Dans quelle mesure le passage d’un genre littéraire à l’autre permet-il à Y. Reza de faire une critique acerbe des "bobos parisiens" ? Y-a-t ’il une critique sous-jacente des stéréotypes de genre dans l’œuvre ? A cheval entre le récit et le théâtre, Babylone joue sur les genres pour nous transmettre les émotions de ses personnages mais également sa vision critique de la société bourgeoise et ses problèmes.
Nordic Summer Evening, peinture de Richard Bergh datant de 1900, Canvas Gallery Wrapped Giclee
I. Babylone de Y. Reza
a. La bibliographie, les thématiques abordées, le flou des genres
Yasmina Reza aime analyser et remettre en question les rapports humains. Elle met en lumière nos incohérences étranges comme le besoin de s’apprêter et de ranger son appartement alors même que le voisin vient de nous annoncer qu’il a tué sa femme.
L’autrice se plaît à prendre pour sujet d’étude les bobos parisiens et à décrire leurs scènes de vie avec un sarcasme et une moquerie non-dissimulée.
Dans la plupart des romans de Reza, les monologues sont très présents. A la manière d’une voix off, ils nous permettent d’avoir des éléments de contextes sur la relation du personnage principal avec les autres personnages et sur leur histoire.
Également, le langage du personnage et sa façon de s’exprimer alors qu’il nous parle - ou qu’il se parle à lui-même -, nous donne des indices sur sa personnalité. On arrive alors à comprendre comment il ou elle réfléchit, et sa façon de voir le monde qui l’entoure. Dans « Art », on voit par exemple que Marc qui s’exprime de façon rationnelle et clinique, à l’image de son caractère scientifique. Elizabeth, dans Babylone, s’intéresse beaucoup à l’apparence physique et aux vêtements de son entourage : elle émet un jugement en fonction de leur garde-robe.

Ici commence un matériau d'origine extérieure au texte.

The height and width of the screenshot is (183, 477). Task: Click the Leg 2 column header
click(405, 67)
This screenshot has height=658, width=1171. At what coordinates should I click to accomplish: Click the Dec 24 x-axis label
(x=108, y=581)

Les dialogues théâtraux sont aussi très denses et permettent de changer le rythme de ses récits. Ils nous plongent directement dans l’action et permettent de nous conserver toute notre attention. De plus, ils nous autorisent à porter, en tant que lecteurice, notre propre jugement sur la scène et ses personnages. Ce même en ayant une vision un peu biaisée bien sûr car le dialogue est rapporté par un des personnages et non par un narrateur omniscient.
b. Babylone : l’histoire
L’intrigue se déroule dans un immeuble, et plus particulièrement entre deux appartements et la cage d’escalier.

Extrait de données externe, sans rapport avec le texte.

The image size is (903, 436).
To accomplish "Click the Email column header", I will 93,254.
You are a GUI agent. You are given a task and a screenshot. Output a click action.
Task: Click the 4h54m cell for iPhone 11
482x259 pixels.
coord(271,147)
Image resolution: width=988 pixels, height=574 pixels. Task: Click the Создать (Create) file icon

Elizabeth, la narratrice, nous accueille dans son appartement depuis lequel elle écrit le récit. Elle nous décrit sa relation avec Jean-Lino, son voisin du dessus, et présente les personnages principaux : Lydie, la femme de Jean-Lino, et Pierre, le mari d’Elizabeth. Elle pose également le contexte en nous expliquant la relation qu’elle partageait avec Jean-Lino, sa personnalité et ses difficultés sociales. C’est également dans l’appartement d’Elizabeth qu’aura lieu la fête du Printemps, cette petite soirée entre amis qui verra éclater la dispute à l’origine du meurtre de Lydie par son mari Jean-Lino dans l’appartement du dessus.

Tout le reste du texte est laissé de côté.